The first question to be asked is why it should be necessary to re-queen a colony. Well, there are several occasions when the introduction of a new queen would be beneficial to both the bees, and the beekeeper. An old queen is failing, or has become a “drone breeder”, thereby weakening the colony. The colony has developed undesirable characteristics. This is often due to the loss of the original queen through swarming, and the new queen mating with drones bearing the genes which result in these undesirable characteristics. High on the list of undesirable characteristics is bad temperament. Very few beekeepers get a huge thrill from being stung, and if we come under attack from aggressive bees every time we go near them, then re-queening would seem like a very good idea.
New, mated queens can be taken from our own apiary, from nuclei, which we have bred ourselves, but more usually they are bought in from specialist breeders. If we use our own queens, then we have a known history and blood line that can be followed, and we have first hand knowledge of their laying potential. Unfortunately however, few of us have the equipment or the expertise to indulge in artificial insemination, and have little control over mating. It is for this reason that so many beekeepers rely upon the queen rearing specialists.
In order to stand any chance of the new queen being accepted, the colony must first be in a queenless condition. It is necessary therefore, for the old queen to be found and despatched. This is best done in the middle of the day, when one would normally carry out hive manipulations. Most of the flying bees will be out foraging, leaving fewer bees to look through, and making it that much easier to spot the queen. Once this has been achieved, the hive can be closed and left until the evening. Immediate introduction is fraught with danger, as the bees may not immediately recognize that they are queenless, and because of our manipulations, they are in defence mode, which is not conducive to accepting a strange queen in their midst. Introduction is therefore, much safer in the evening, when the colony has settled and are fully cognisant of their queenless condition. The introduction should be achieved with the least possible disturbance, in order that the bees will not be put on their guard.

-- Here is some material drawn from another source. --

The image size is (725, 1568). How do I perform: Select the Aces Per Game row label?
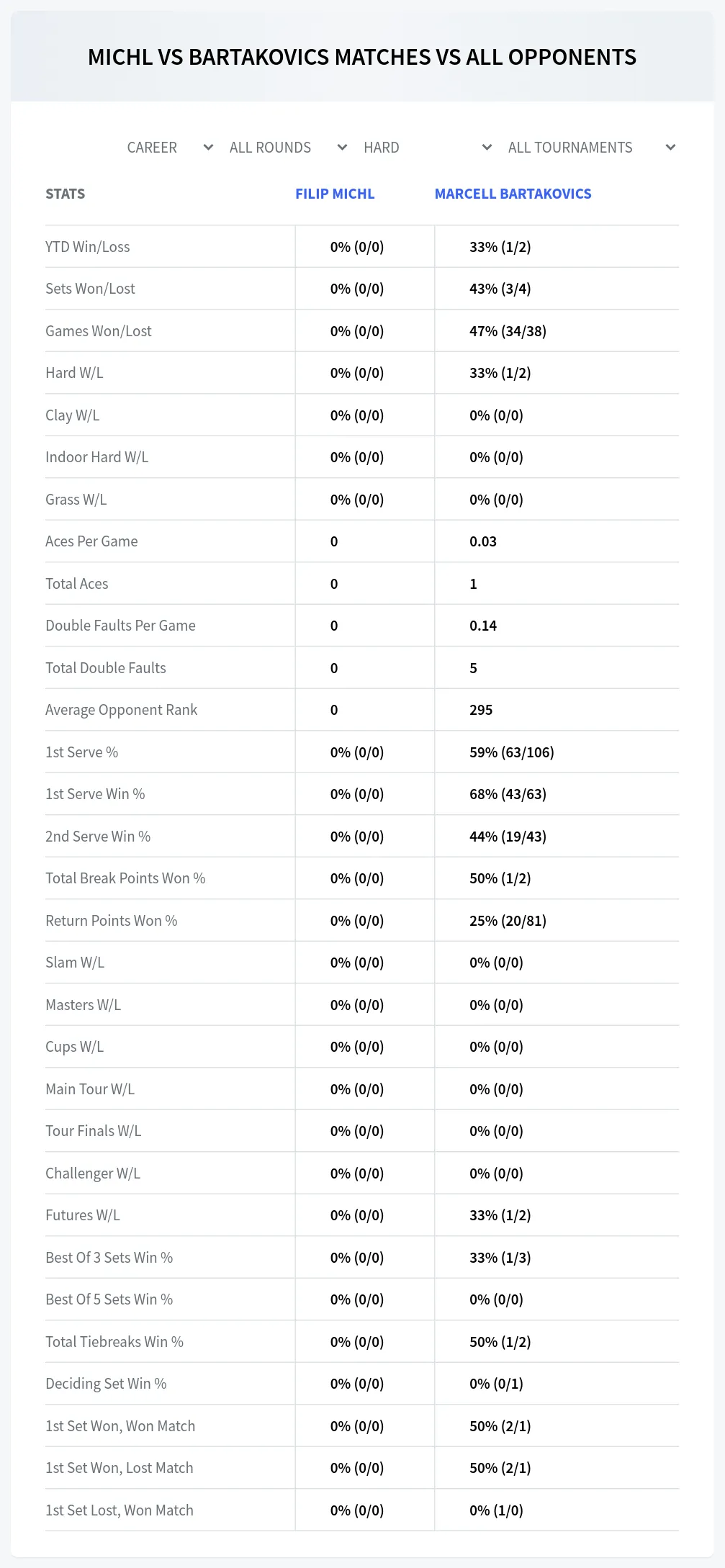pos(91,541)
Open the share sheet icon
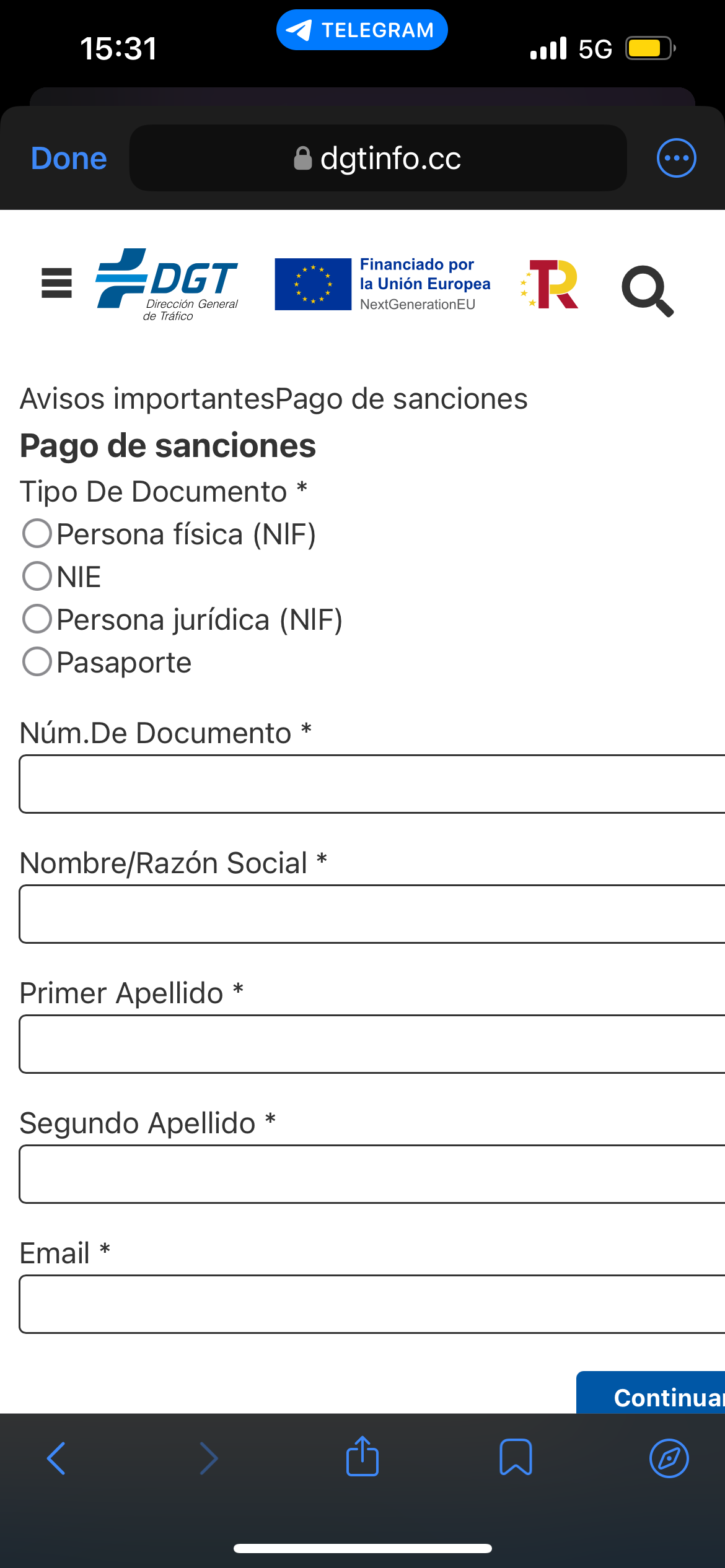The width and height of the screenshot is (725, 1568). coord(362,1456)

The means of introduction depends to a large extent upon the source of the new queen. If it comes from a specialist breeder, it is likely to be received in a travelling cage, which will also act as an introductory cage. If however, it comes from our own apiary, it will be necessary to provide our own cage. Why is a cage necessary? Well, if a strange queen were introduced directly into the colony, she would not have the colony odour, and would therefore be treated as an intruder. Because of this, it is safer to keep her caged until she acquires the same odour as the colony, when she would more likely be accepted as one of them.

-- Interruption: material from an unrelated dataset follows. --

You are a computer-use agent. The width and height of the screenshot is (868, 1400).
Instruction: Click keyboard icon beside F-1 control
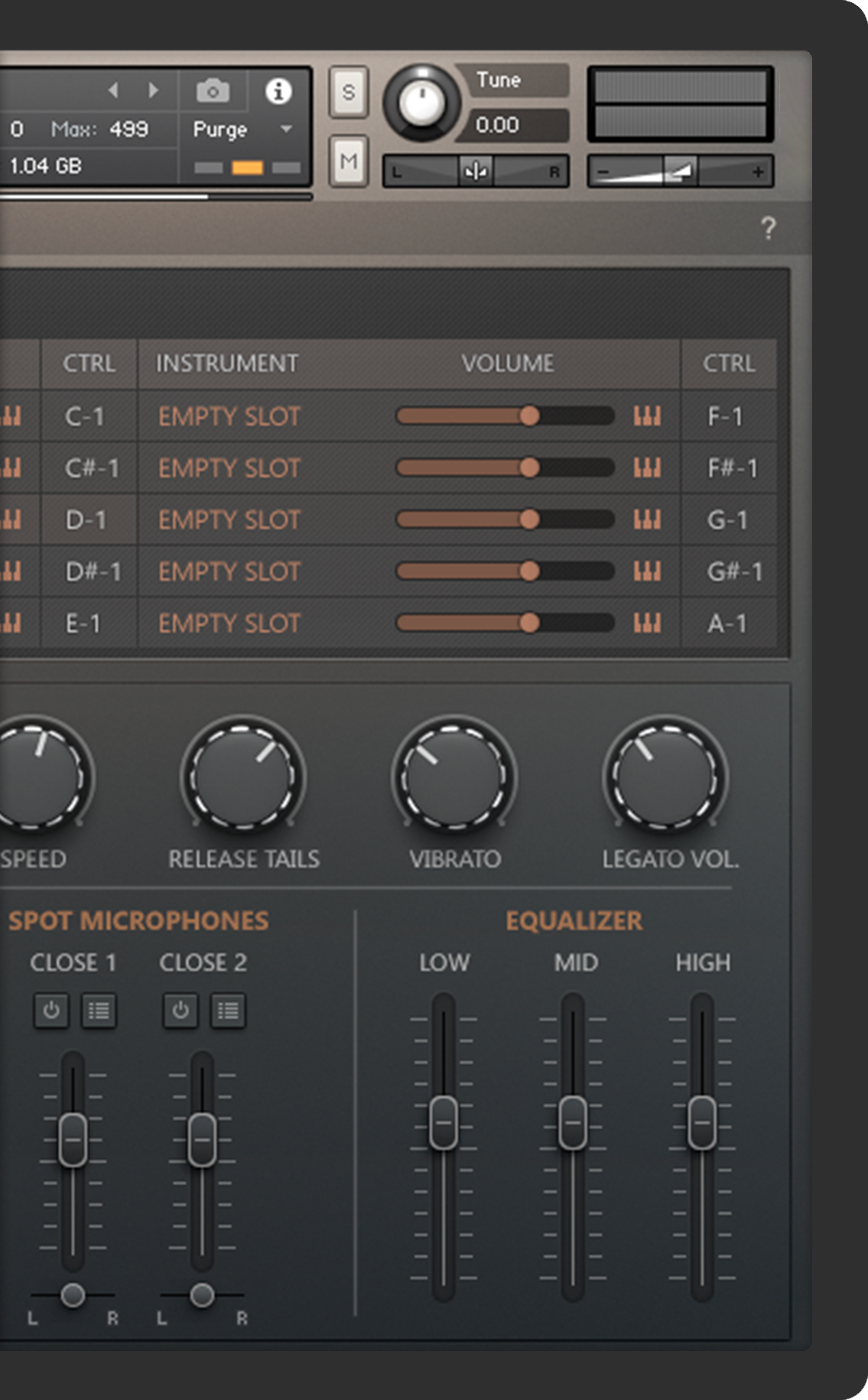coord(646,416)
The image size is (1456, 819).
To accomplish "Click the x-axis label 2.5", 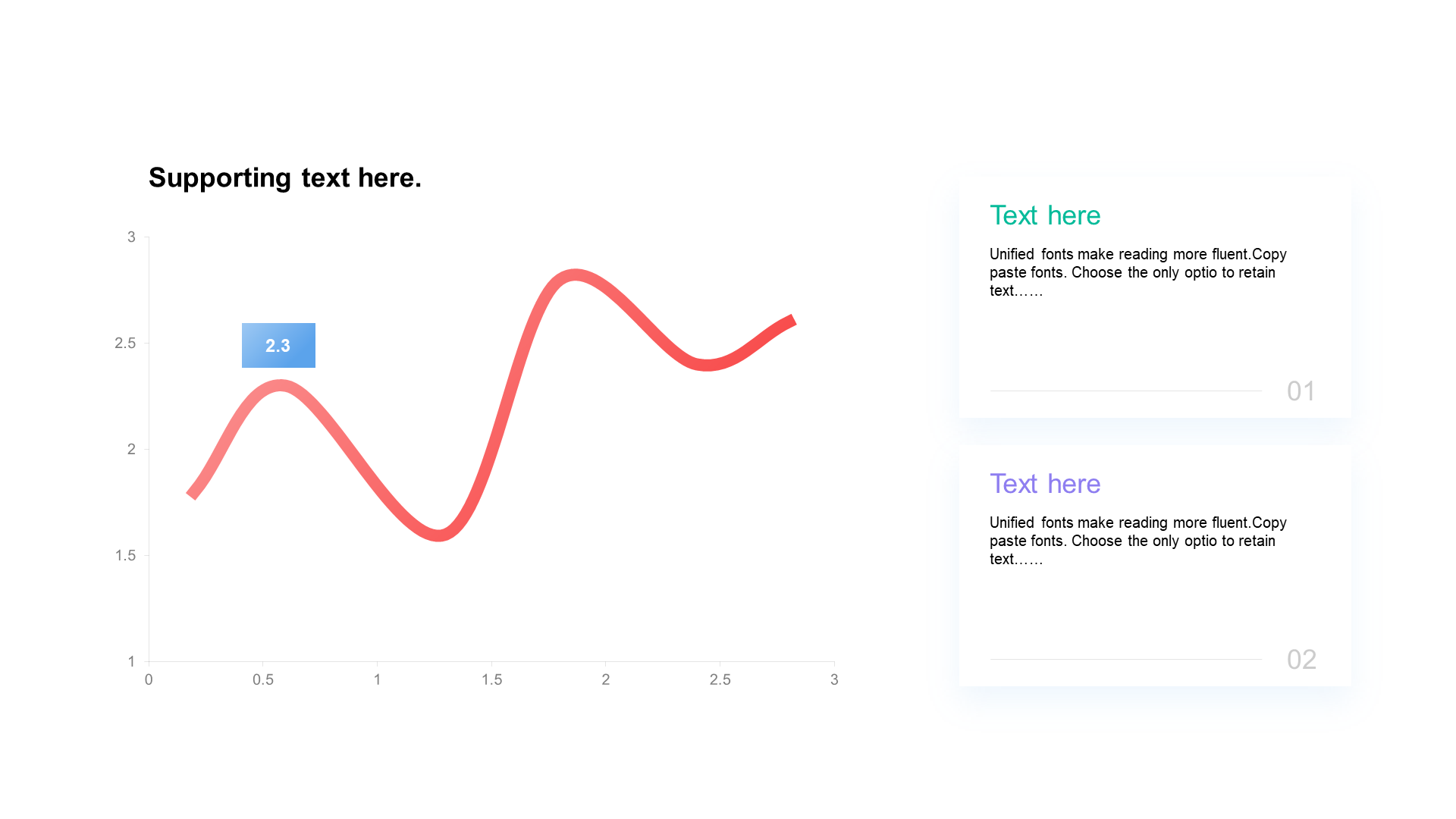I will [720, 680].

If we are using one of our own queens, then a Butler Cage provides a very simple means of introduction. It is a wire mesh cage, sealed at one end. The queen is popped into the cage, which is then sealed with a piece of newspaper secured with a rubber band. The cage is then wedged between the top bars of two brood frames, with the newspaper end facing downwards, or it can be secured to the face of a brood comb with a cocktail stick or similar. The worker bees will nibble their way through the newspaper to get to the queen, but this takes time, and by the time they reach her, she will smell the same as them.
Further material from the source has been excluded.